Goal of the exercise:
From the listing below, output only the lines starting at the line that has "You are a computer-use agent." and ending at the line that has "Instruction: Enable the BOLL indicator", exactly as they appear, ends included.

Raw data:
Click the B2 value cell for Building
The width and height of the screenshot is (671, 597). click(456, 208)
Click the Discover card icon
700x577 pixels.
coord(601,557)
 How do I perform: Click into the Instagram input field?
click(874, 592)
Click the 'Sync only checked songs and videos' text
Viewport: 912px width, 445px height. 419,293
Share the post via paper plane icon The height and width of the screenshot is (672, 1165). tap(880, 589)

...

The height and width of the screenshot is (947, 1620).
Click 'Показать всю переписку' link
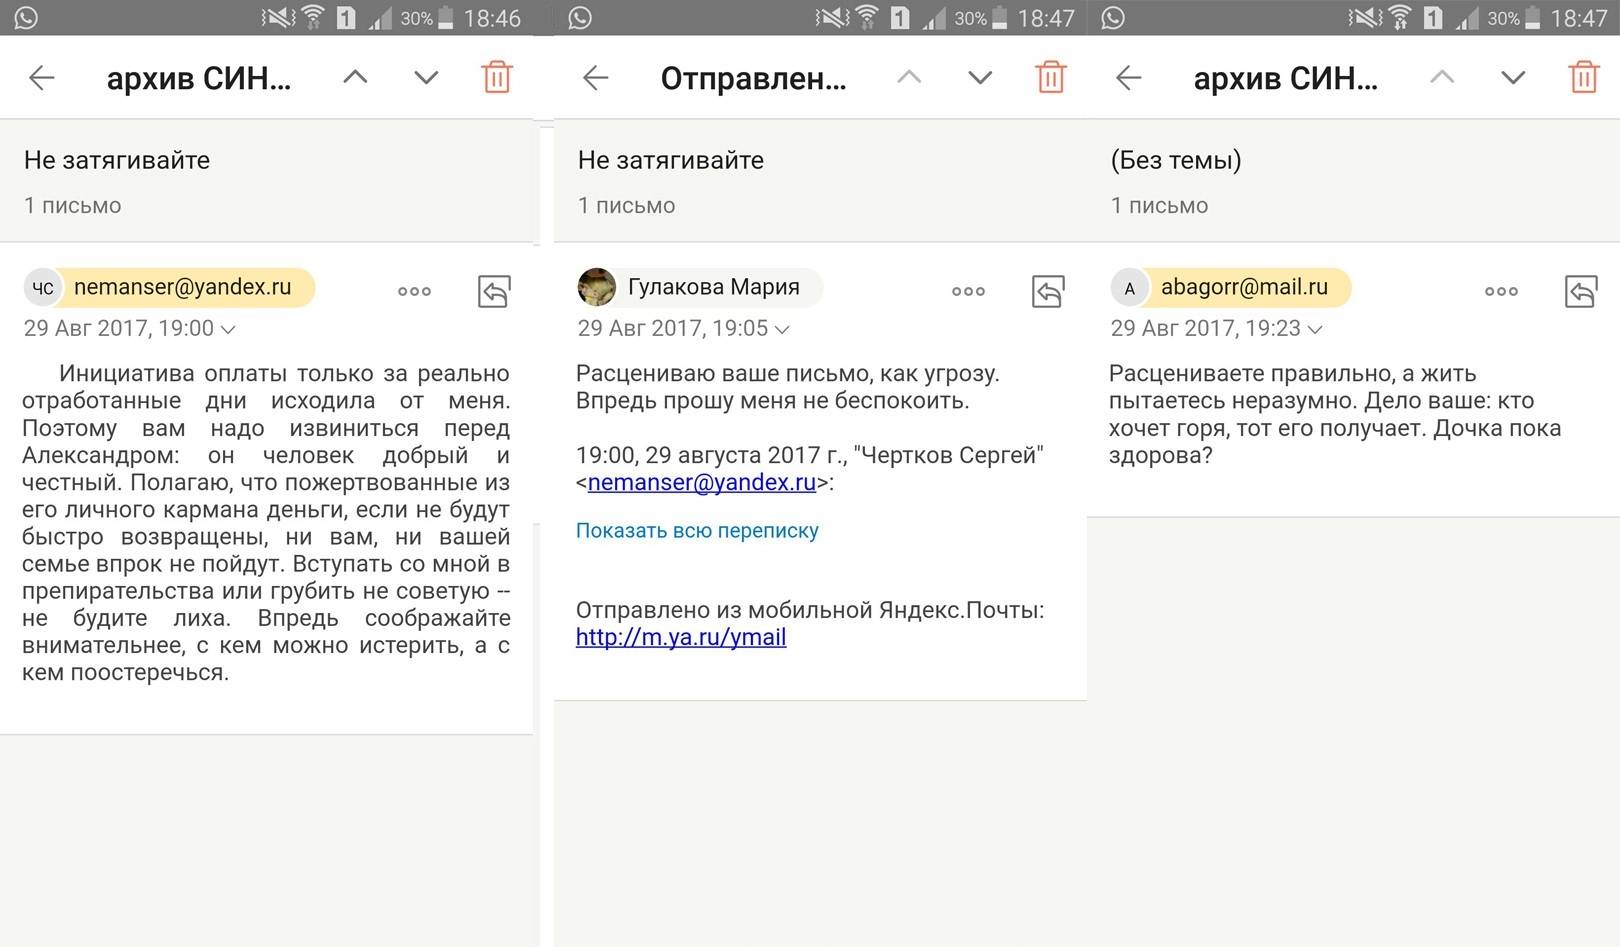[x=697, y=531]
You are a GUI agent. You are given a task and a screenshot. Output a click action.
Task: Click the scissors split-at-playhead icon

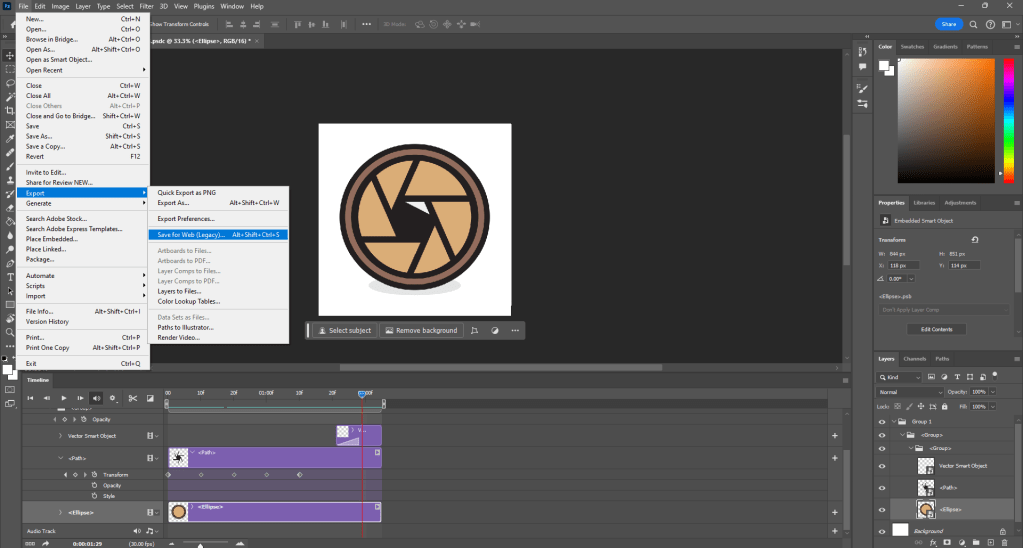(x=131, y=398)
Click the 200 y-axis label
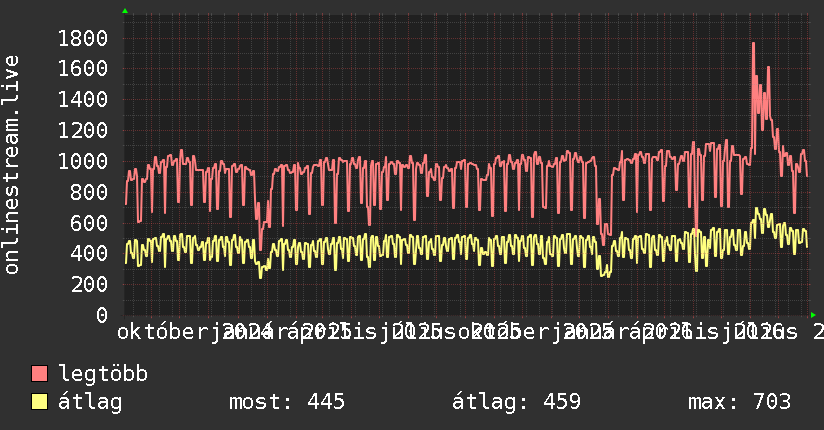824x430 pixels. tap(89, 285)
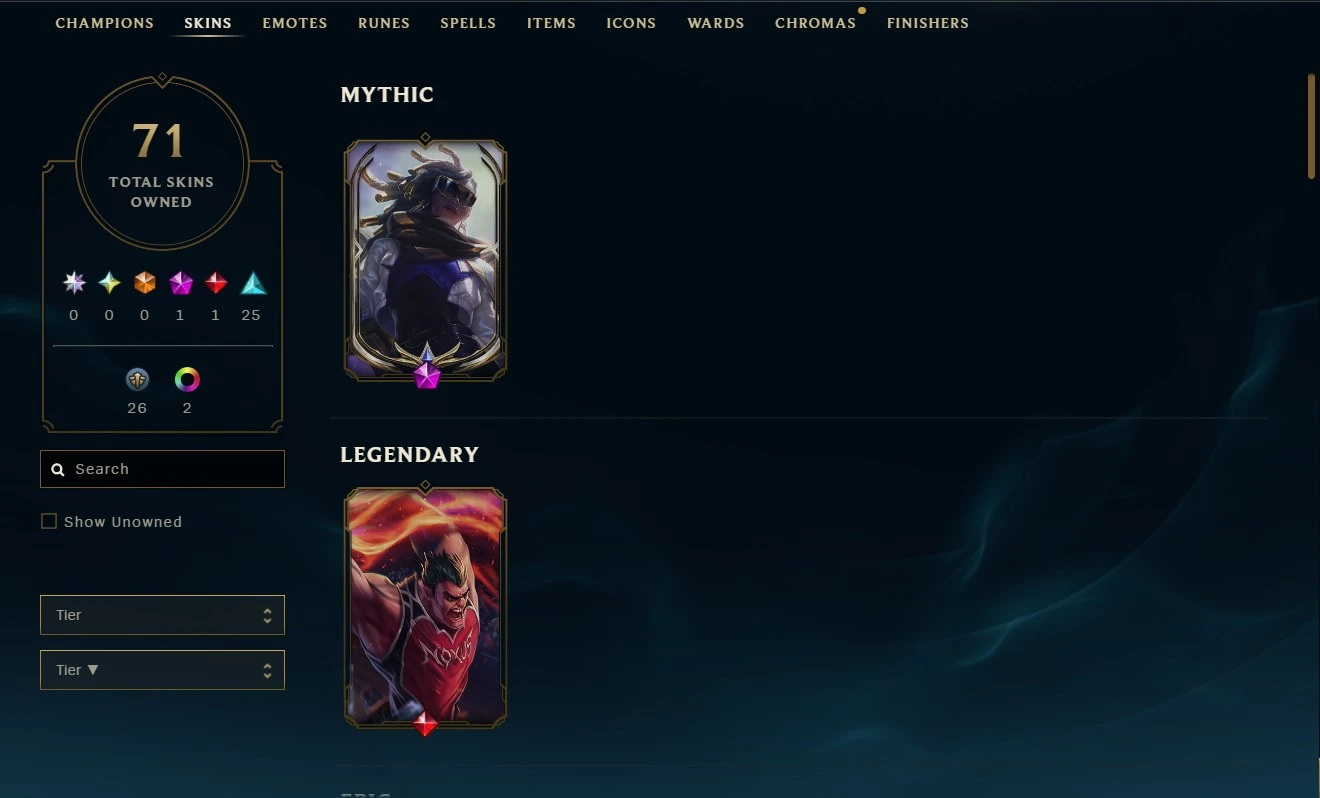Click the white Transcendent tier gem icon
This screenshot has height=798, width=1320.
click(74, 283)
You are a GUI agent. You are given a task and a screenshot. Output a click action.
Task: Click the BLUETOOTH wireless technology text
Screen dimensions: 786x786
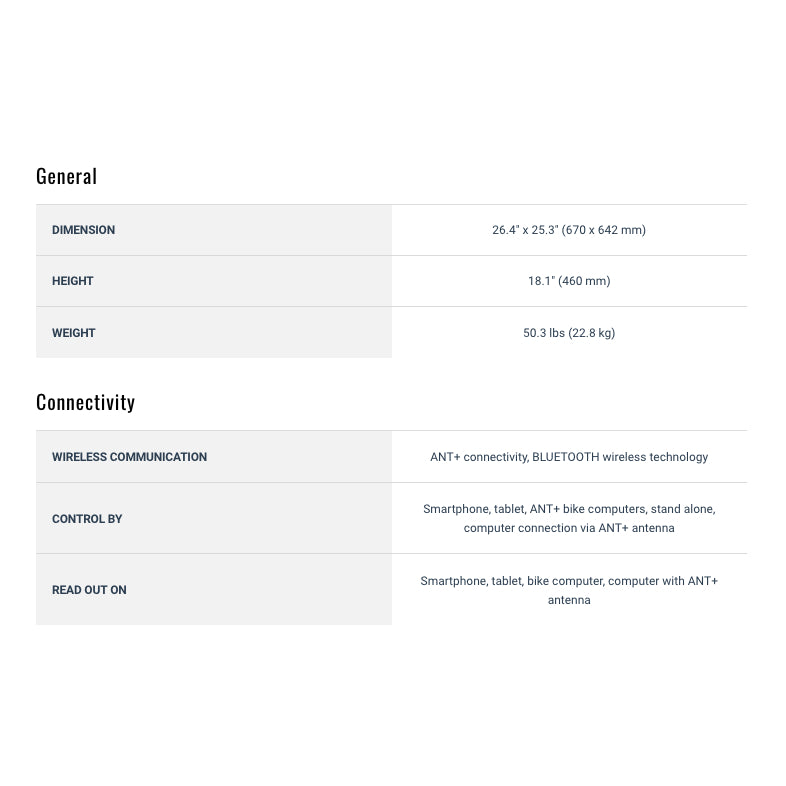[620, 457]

==

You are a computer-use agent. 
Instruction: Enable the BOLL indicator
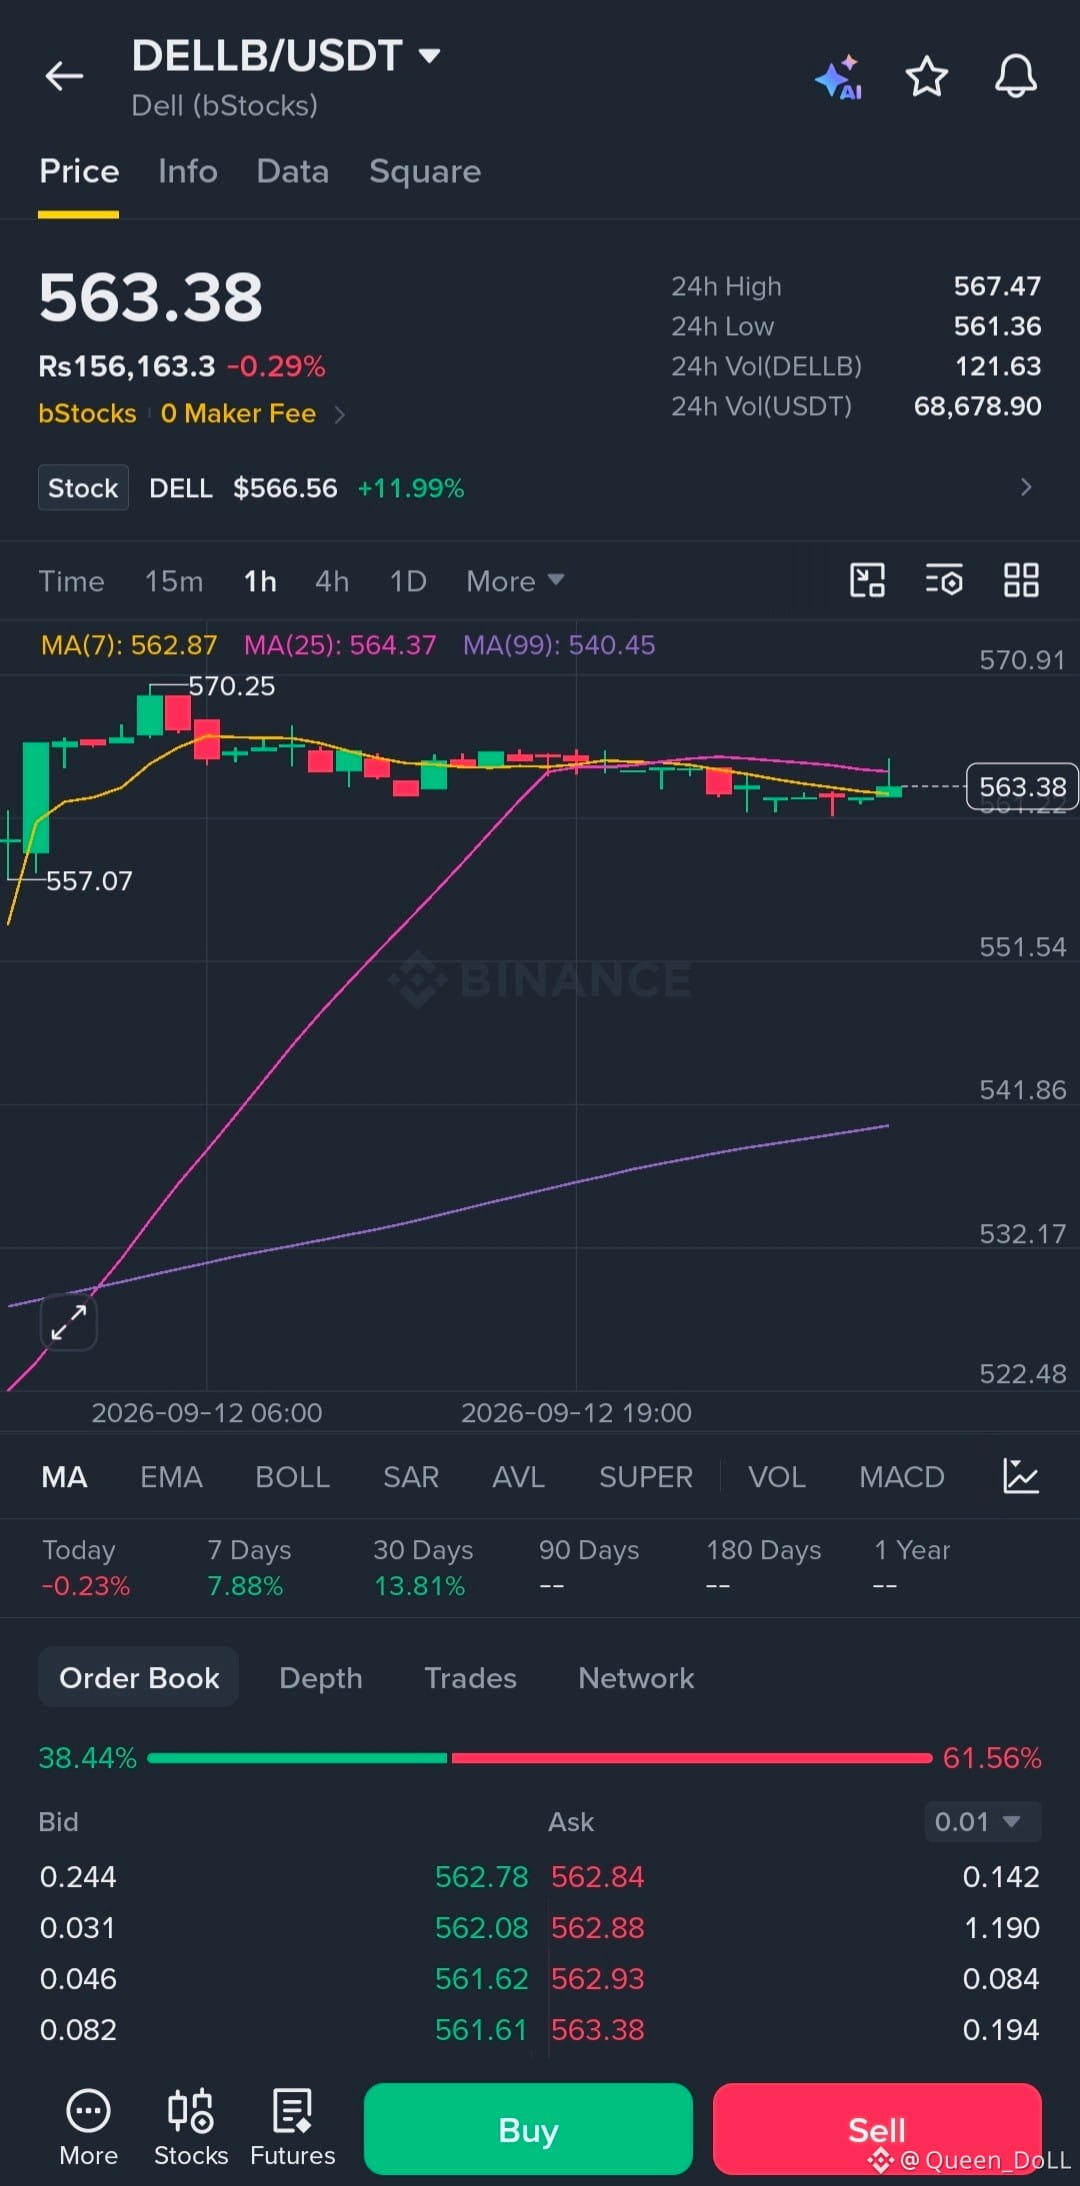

Solution to this exercise:
You are a computer-use agent. 
Instruction: Enable the BOLL indicator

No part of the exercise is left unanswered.